Python modules

You can create a module using #[pymodule]:

use pyo3::prelude::*;

#[pyfunction]
fn double(x: usize) -> usize {
    x * 2
}

/// This module is implemented in Rust.
#[pymodule]
fn my_extension(m: &Bound<'_, PyModule>) -> PyResult<()> {
    m.add_function(wrap_pyfunction!(double, m)?)
}

The #[pymodule] procedural macro takes care of exporting the initialization function of your module to Python.

The module's name defaults to the name of the Rust function. You can override the module name by using #[pyo3(name = "custom_name")]:

use pyo3::prelude::*;

#[pyfunction]
fn double(x: usize) -> usize {
    x * 2
}

#[pymodule(name = "custom_name")]
fn my_extension(m: &Bound<'_, PyModule>) -> PyResult<()> {
    m.add_function(wrap_pyfunction!(double, m)?)
}

The name of the module must match the name of the .so or .pyd file. Otherwise, you will get an import error in Python with the following message: ImportError: dynamic module does not define module export function (PyInit_name_of_your_module)

To import the module, either:

Documentation

The Rust doc comments of the module initialization function will be applied automatically as the Python docstring of your module.

For example, building off of the above code, this will print This module is implemented in Rust.:

import my_extension

print(my_extension.__doc__)

Python submodules

You can create a module hierarchy within a single extension module by using Bound<'_, PyModule>::add_submodule(). For example, you could define the modules parent_module and parent_module.child_module.

use pyo3::prelude::*;

#[pymodule]
fn parent_module(m: &Bound<'_, PyModule>) -> PyResult<()> {
    register_child_module(m)?;
    Ok(())
}

fn register_child_module(parent_module: &Bound<'_, PyModule>) -> PyResult<()> {
    let child_module = PyModule::new(parent_module.py(), "child_module")?;
    child_module.add_function(wrap_pyfunction!(func, &child_module)?)?;
    parent_module.add_submodule(&child_module)
}

#[pyfunction]
fn func() -> String {
    "func".to_string()
}

Python::with_gil(|py| {
   use pyo3::wrap_pymodule;
   use pyo3::types::IntoPyDict;
   use pyo3::ffi::c_str;
   let parent_module = wrap_pymodule!(parent_module)(py);
   let ctx = [("parent_module", parent_module)].into_py_dict(py).unwrap();

   py.run(c_str!("assert parent_module.child_module.func() == 'func'"), None, Some(&ctx)).unwrap();
})

Note that this does not define a package, so this won’t allow Python code to directly import submodules by using from parent_module import child_module. For more information, see #759 and #1517.

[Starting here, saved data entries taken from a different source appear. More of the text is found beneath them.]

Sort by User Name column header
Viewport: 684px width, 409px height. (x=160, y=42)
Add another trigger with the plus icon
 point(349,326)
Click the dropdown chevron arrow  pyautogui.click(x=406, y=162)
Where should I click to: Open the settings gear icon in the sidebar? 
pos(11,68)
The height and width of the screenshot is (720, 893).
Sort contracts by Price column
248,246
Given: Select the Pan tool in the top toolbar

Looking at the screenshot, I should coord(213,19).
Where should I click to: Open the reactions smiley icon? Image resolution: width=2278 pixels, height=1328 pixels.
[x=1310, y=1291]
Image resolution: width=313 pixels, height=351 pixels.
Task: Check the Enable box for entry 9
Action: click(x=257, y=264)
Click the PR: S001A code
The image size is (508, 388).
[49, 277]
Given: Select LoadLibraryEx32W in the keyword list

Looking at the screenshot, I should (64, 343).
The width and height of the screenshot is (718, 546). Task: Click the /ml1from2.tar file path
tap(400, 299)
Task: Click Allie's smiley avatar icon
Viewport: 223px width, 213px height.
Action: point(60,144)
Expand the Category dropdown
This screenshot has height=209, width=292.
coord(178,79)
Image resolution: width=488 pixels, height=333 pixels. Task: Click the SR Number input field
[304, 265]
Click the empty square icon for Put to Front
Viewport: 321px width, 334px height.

It is not necessary to add #[pymodule] on nested modules, which is only required on the top-level module.

Declarative modules

Another syntax based on Rust inline modules is also available to declare modules.

For example:

mod declarative_module_test {
use pyo3::prelude::*;

#[pyfunction]
fn double(x: usize) -> usize {
    x * 2
}

#[pymodule]
mod my_extension {
    use super::*;

    #[pymodule_export]
    use super::double; // Exports the double function as part of the module

    #[pyfunction] // This will be part of the module
    fn triple(x: usize) -> usize {
        x * 3
    }

    #[pyclass] // This will be part of the module
    struct Unit;

    #[pymodule]
    mod submodule {
        // This is a submodule
    }

    #[pymodule_init]
    fn init(m: &Bound<'_, PyModule>) -> PyResult<()> {
        // Arbitrary code to run at the module initialization
        m.add("double2", m.getattr("double")?)
    }
}
}

The #[pymodule] macro automatically sets the module attribute of the #[pyclass] macros declared inside of it with its name. For nested modules, the name of the parent module is automatically added. In the following example, the Unit class will have for module my_extension.submodule because it is properly nested but the Ext class will have for module the default builtins because it not nested.

mod declarative_module_module_attr_test {
use pyo3::prelude::*;

#[pyclass]
struct Ext;

#[pymodule]
mod my_extension {
    use super::*;

    #[pymodule_export]
    use super::Ext;

    #[pymodule]
    mod submodule {
        use super::*;
        // This is a submodule

        #[pyclass] // This will be part of the module
        struct Unit;
    }
}
}

It is possible to customize the module value for a #[pymodule] with the #[pyo3(module = "MY_MODULE")] option.

You can provide the submodule argument to pymodule() for modules that are not top-level modules -- it is automatically set for modules nested inside of a #[pymodule].